Transfection efficiency over time
Both quantity and quality of protoplasts are critical factors for downstream experiments. In existing methods, transfection is performed only on freshly isolated protoplasts. Here, the transfection efficiency of both S and M protoplasts of different ages were assayed via PEG-mediated transfection of pAct1IsGFP-1, a GFP overexpression plasmid [27].
First, S and M transfection pools were imaged for GFP expression 1 and 2 days after transfection (Fig. 4). Protoplasts aggregate over time and the 1 mL pools were not pipetted for homogeneity. Rather, a fluorescence stereomicroscope was used to manually scan the sample and gather representative images in areas with a moderate density of protoplasts. Strong GFP fluorescence was detected in both S and M cells 1 and 2 days after transfection.

> What you should do: Using the protoplast transfection text, mark each statement yes or no and quote the words that decide it. (a) Existing methods perform transfection only on freshly isolated protoplasts. (b) The 1 mL pools were pipetted for homogeneity before imaging. (c) GFP fluorescence was detected in S cells but not in M cells.

> Data:

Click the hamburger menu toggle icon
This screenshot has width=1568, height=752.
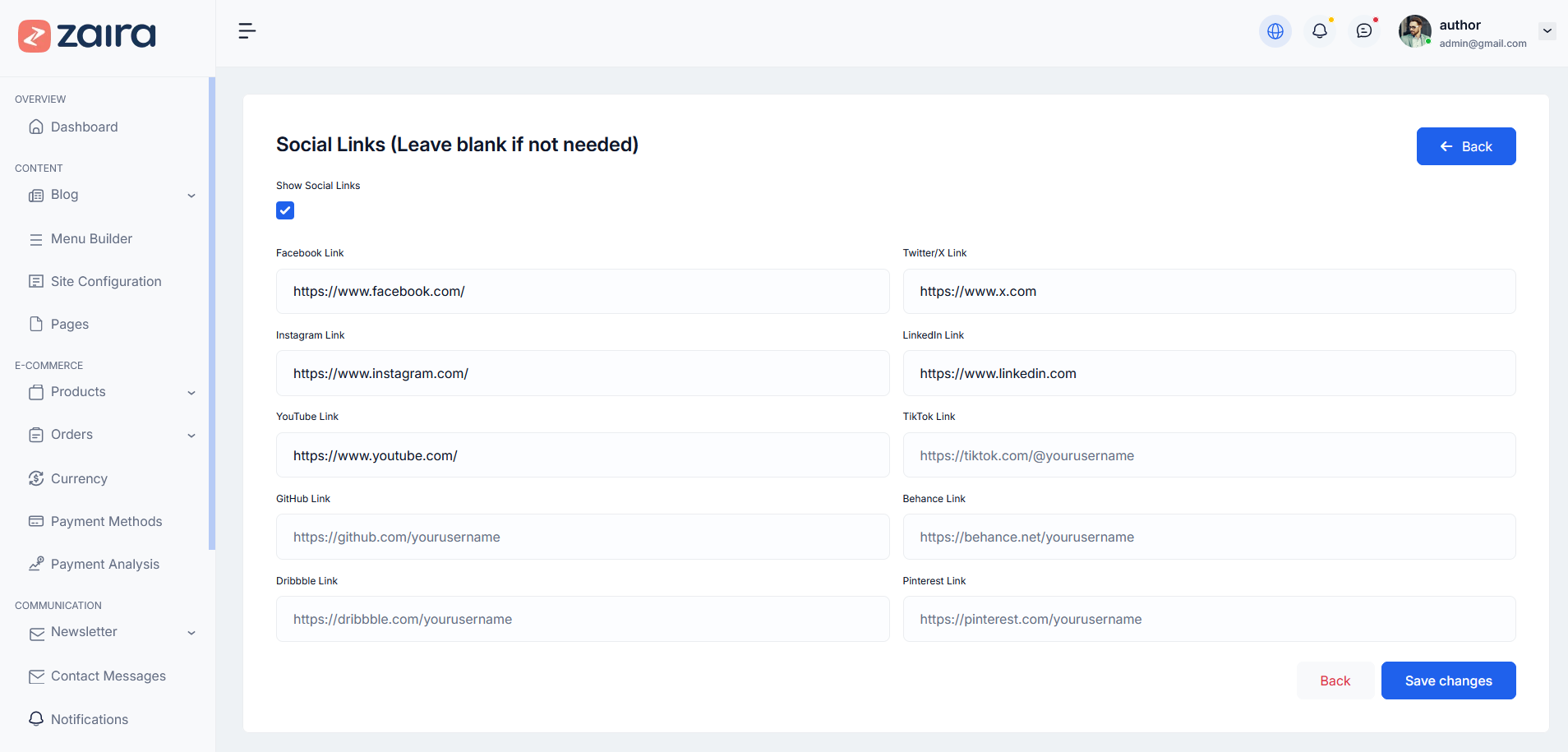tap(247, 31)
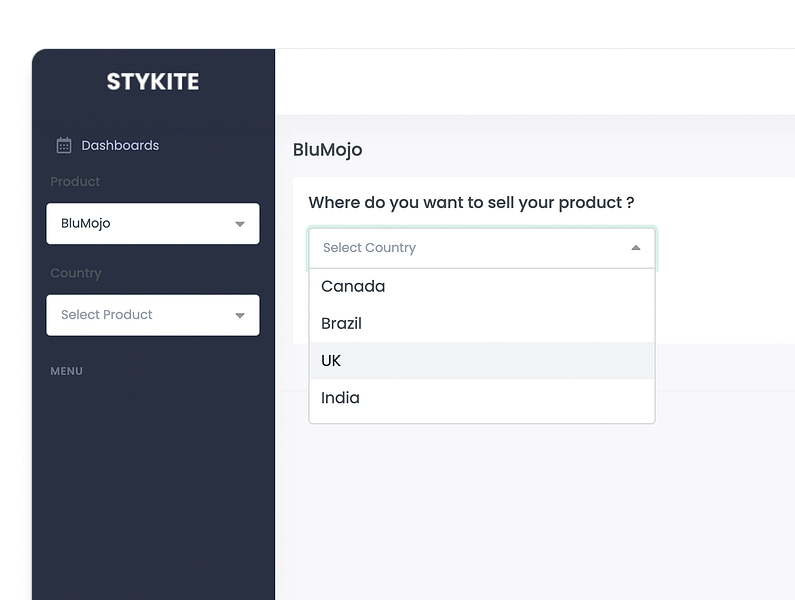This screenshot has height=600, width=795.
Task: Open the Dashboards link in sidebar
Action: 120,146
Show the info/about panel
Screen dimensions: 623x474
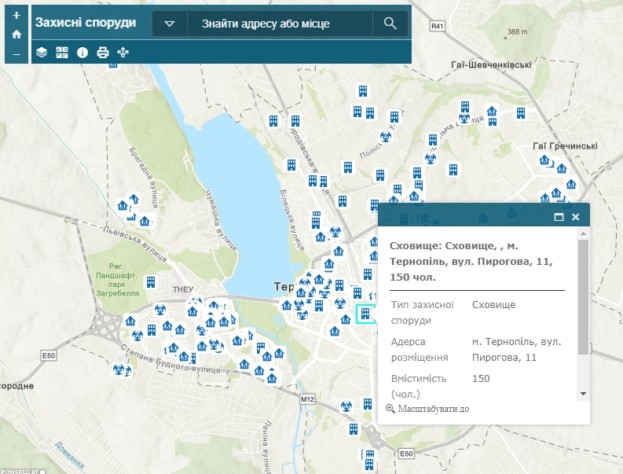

> Written response:
(a) Yes: "In existing methods, transfection is performed only on freshly isolated protoplasts."
(b) No: "the 1 mL pools were not pipetted for homogeneity"
(c) No: "Strong GFP fluorescence was detected in both S and M cells 1 and 2 days after transfection."